The Sepsis Alliance uses the acronym T.I.M.E. to help people remember what signs to watch for to detect sepsis as soon as possible. (Image from sepsis.org)

Four years ago, after 36 hours of intense on-and-off labor that ended in an unplanned C-section, all the anxieties of those grueling hours in the delivery room melted away the moment I laid eyes on my beautiful, healthy baby boy.

My newborn son looked up at me with such love and wonder that I instantly forgot about everything else. It didn't matter anymore what it took to get to that moment — we got there.

I'll spare you the gory details about the birth, as that's a whole other story (don't worry, there's plenty of gory details to come about other things, just you wait). Suffice it to say, it was rough.

When I was discharged from the hospital a few days later, I still felt like I'd been run over by a truck, but I was a happy new mama anyway. I thought the worst was over. I was eager to get home to settle into mommyhood, and optimistic that I would start feeling better soon.

Instead, one week later, I was in the emergency room, feeling worse than ever.

It started when I woke up from an afternoon nap. I didn't know what was wrong, but I definitely knew something wasn't right. I couldn't stop shivering, and there was an aching pain in my side. I felt a little dizzy and just generally... off. After a few hours of that, and with the pain only getting worse, I finally told my husband, "We need to go to the hospital."

I underwent some basic tests but the ER doctor seemed a little stumped by my condition. He suspected I was having a gallbladder attack (because of where the pain seemed to be coming from, on the right side of my abdomen, up by my ribs).

He sent me home, believing the pain would subside on its own overnight, and told me to come back and see my regular doctor the next day to get my gallbladder checked out. Looking back on it now, I realize I never should have let him send me home. In my gut, I knew this was no gallbladder attack. By the time we left the ER, I was in so much pain that I couldn't walk, and had to be pushed out to the car in a wheelchair.
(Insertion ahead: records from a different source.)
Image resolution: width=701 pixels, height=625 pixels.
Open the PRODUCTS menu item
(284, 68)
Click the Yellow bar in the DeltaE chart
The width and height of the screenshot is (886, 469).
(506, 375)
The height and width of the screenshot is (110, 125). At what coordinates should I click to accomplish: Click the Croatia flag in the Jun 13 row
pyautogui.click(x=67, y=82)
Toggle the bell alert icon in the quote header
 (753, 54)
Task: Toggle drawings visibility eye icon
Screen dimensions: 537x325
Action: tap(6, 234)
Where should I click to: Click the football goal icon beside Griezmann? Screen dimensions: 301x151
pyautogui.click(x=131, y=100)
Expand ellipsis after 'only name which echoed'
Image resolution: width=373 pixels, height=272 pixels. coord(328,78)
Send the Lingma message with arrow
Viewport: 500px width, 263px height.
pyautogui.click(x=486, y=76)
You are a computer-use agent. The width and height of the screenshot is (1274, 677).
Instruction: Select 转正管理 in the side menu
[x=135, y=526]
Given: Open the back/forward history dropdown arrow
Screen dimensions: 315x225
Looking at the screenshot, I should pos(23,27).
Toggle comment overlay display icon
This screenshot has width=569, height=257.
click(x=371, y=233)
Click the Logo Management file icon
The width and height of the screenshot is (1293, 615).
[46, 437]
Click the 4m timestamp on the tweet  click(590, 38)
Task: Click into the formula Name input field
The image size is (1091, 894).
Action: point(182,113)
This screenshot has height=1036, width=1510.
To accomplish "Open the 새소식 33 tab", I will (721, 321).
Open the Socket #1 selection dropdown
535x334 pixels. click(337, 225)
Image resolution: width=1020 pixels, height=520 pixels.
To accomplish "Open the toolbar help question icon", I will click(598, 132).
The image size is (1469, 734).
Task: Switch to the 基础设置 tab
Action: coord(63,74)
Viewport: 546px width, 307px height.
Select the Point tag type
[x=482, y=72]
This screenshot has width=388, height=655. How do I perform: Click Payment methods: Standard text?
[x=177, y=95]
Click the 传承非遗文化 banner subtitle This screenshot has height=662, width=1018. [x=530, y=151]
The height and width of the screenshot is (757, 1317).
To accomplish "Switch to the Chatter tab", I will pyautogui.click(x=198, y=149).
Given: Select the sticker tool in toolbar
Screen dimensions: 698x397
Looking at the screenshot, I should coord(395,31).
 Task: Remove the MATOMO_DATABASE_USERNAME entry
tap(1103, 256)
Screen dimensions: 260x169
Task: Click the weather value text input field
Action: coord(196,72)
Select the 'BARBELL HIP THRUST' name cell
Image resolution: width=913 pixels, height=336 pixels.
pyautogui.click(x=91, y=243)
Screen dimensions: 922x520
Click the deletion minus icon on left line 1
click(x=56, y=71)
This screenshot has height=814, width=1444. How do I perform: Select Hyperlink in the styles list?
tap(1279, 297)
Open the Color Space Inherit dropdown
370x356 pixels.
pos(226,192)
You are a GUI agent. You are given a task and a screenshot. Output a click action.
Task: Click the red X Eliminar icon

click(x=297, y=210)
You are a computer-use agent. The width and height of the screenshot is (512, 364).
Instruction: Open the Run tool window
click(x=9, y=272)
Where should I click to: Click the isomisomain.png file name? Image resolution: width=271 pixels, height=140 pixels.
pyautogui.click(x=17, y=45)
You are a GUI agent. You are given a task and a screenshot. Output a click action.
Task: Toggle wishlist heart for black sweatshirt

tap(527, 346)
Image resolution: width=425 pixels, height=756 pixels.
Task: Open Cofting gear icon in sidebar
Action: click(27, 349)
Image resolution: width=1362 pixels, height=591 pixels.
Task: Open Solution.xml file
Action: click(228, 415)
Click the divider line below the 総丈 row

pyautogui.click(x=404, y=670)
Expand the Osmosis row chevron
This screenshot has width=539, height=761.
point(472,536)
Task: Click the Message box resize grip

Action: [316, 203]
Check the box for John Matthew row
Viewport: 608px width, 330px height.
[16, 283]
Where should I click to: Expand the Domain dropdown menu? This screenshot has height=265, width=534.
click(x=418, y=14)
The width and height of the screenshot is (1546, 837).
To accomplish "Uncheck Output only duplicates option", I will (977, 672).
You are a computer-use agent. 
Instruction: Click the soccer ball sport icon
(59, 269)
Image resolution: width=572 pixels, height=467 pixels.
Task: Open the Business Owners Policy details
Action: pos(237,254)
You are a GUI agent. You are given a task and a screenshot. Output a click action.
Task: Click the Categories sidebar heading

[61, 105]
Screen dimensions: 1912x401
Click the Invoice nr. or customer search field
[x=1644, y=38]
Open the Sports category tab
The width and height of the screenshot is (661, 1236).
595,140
'Rotting from the inside out'

That night was the worst night of my life. All night long, all I could do was sit up, perfectly still, in a chair in the living room. Any movement at all, even just breathing, caused excruciating pain. I was exhausted, but couldn't sleep a wink. My son would cry to be fed or cuddled and I couldn't reach out for him. My concerned husband would check on me and I could barely respond.

I didn't know what was happening to me, but I remember my exact thought about how I felt: Like I was "rotting from the inside out." I felt like I was going to die.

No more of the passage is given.